Digitale Signaturen und Verschlüsselung
In der App „Mail“ kann der Benutzer Nachrichten senden, die digital signiert und verschlüsselt sind. Die Nutzung der Funktion erfordert in den digitalen Signatur- und Verschlüsselungszertifikaten auf angehängten PIV-Token in kompatiblen Smart Cards die nach Groß- und Kleinschreibung unterschiedenen Namen oder Alternativnamen des Inhabers einer E-Mail-Adresse. Wenn eine konfigurierte E-Mail-Adresse mit einer E-Mail-Adresse im digitalen Signatur- oder Verschlüsselungszertifikat des PIV-Token übereinstimmt, zeigt die App „Mail“ in einer neuen Symbolleiste automatisch die Taste zum Signieren der E-Mail an. Das Schloss-Symbol signalisiert, dass die Nachricht mit dem öffentlichen Schlüssel des Empfängers verschlüsselt und in dieser Form gesendet wird.

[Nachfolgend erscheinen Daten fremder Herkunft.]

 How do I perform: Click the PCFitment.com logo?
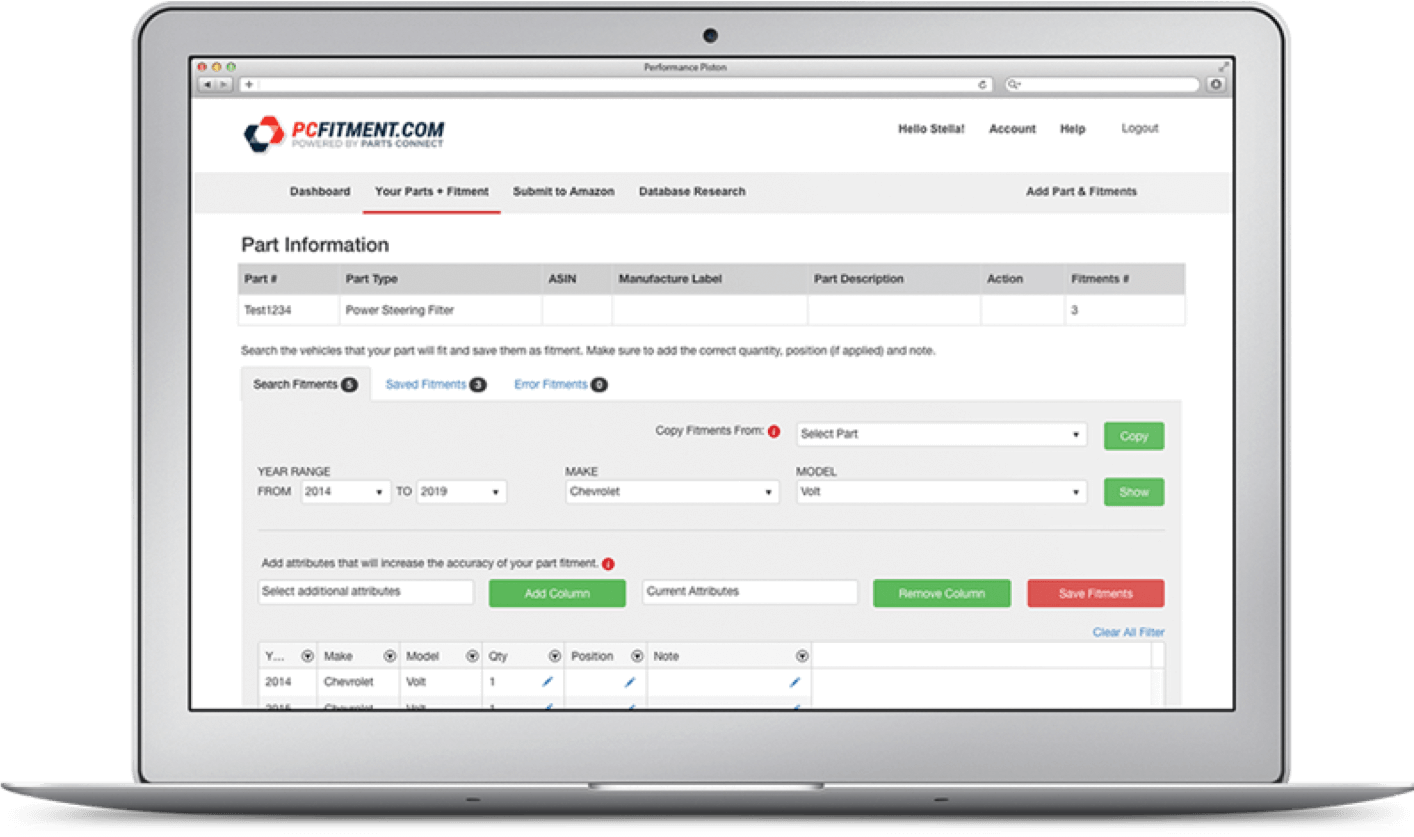(x=344, y=134)
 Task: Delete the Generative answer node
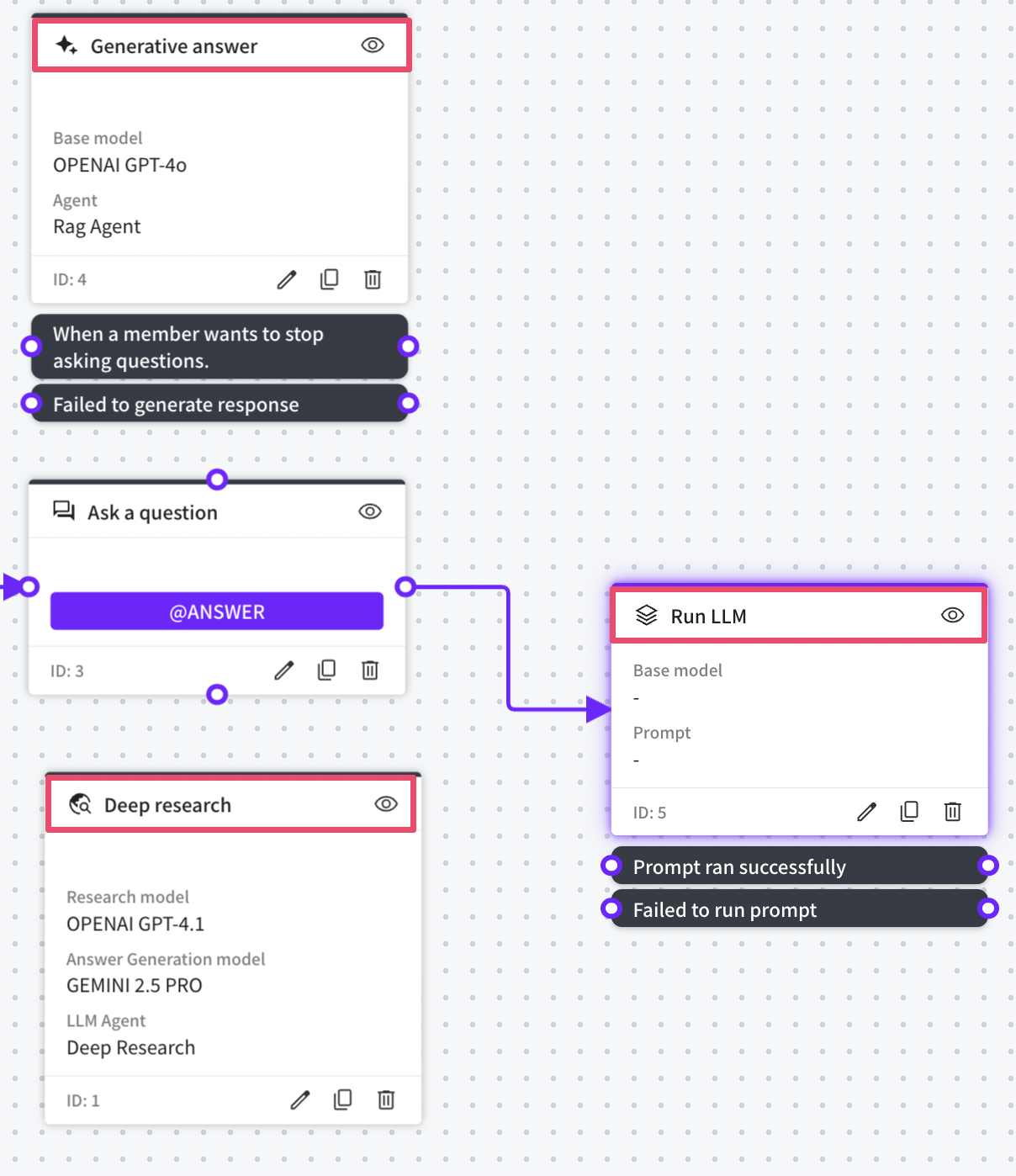[373, 279]
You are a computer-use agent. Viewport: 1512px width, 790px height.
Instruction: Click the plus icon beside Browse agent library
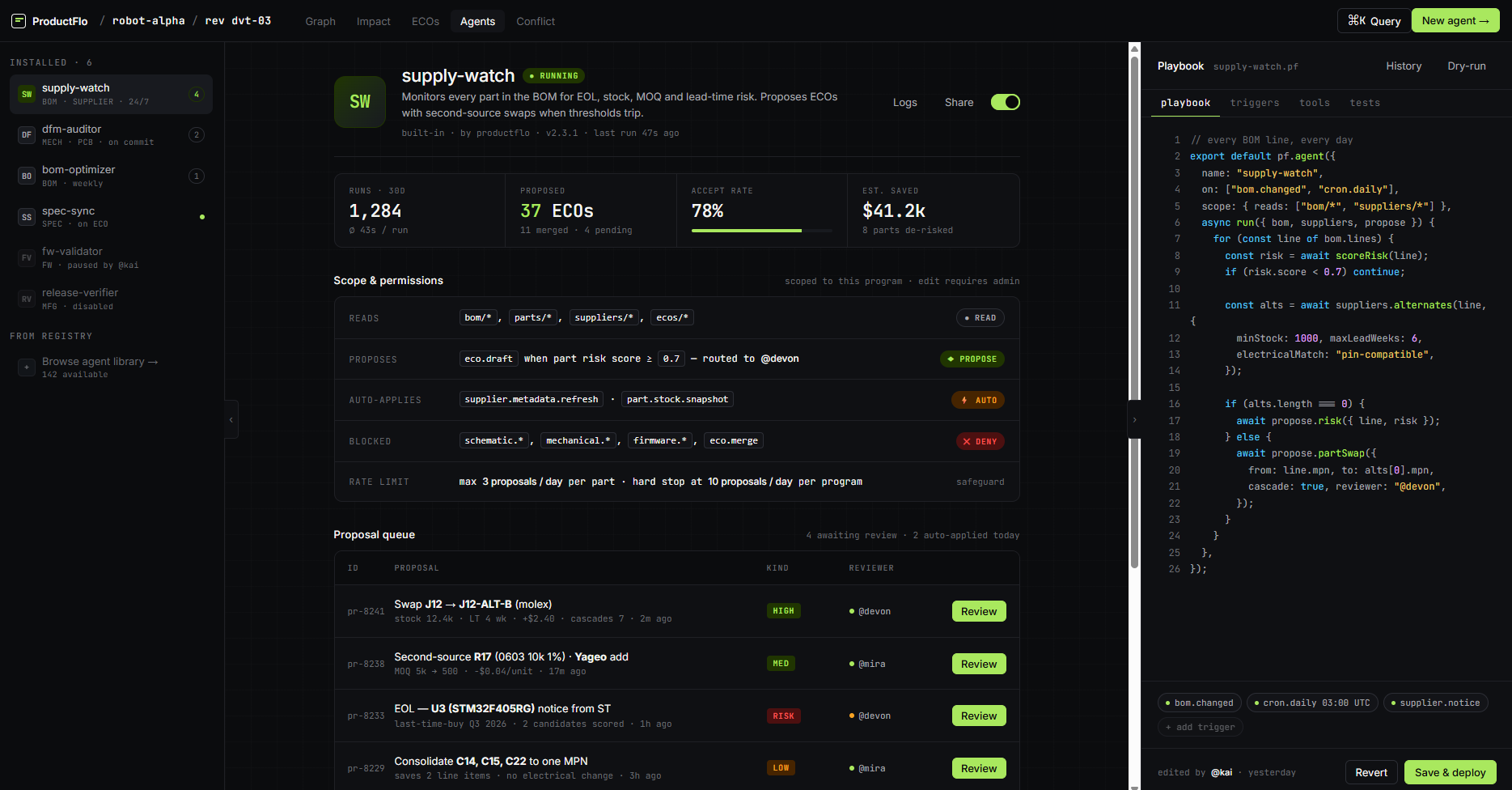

Wrapping für Schlüsselbund
Für die Anmeldung mittels eines Accounts muss ein Verschlüsselungsschlüssel – auch als Schlüsselverwaltungsschlüssel (Key Management Key, KMK) bezeichnet – vorhanden sein, damit das Umschließen des Schlüsselbunds (Wrapping) erfolgen kann. Das Fehlen des Schlüsselverwaltungsschlüssels führt dazu, dass der Benutzer immer wieder zur Eingabe des Passworts für den Anmeldeschlüsselbund während der Anmeldesitzung aufgefordert wird, was ein schlechtes Benutzererlebnis zur Folge hat. Darüber hinaus kann diese Nutzung eines Passworts ein Problem in Umgebungen sein, in denen Smart Cards vorausgesetzt werden. Wenn bei der Anmeldung mit einer Smart Card ein Schlüsselverwaltungsschlüssel vorhanden ist, ist das Schlüsselbunderlebnis ähnlich wie bei einer passwortbasierten Anmeldung: Der Benutzer wird nicht wiederholt dazu aufgefordert, das Schlüsselbundpasswort für die Anmeldung einzugeben.
Payload „Smartcard“
Die Payload „Smart Card“ auf der Apple Developer-Website enthält Supportinformationen für die Mobilgeräteverwaltung (MDM) von Smart Cards. Die Smart Card-Unterstützung bietet die Fähigkeit, Smart Cards zu erlauben, Smart Cards zu erzwingen, eine Smart Card-Paarung pro Benutzer zu gestatten, die Vertrauenswürdigkeit von Zertifikaten zu überprüfen und Token zu entfernen (Bildschirmschoner-Sperre).
Hinweis: MDM-Betreiber können auswählen, ob die Payload für die Smart Card implementiert werden soll. In der Herstellerdokumentation zur jeweiligen MDM-Lösung wird beschrieben, ob die Payload für die Smart Card unterstützt wird.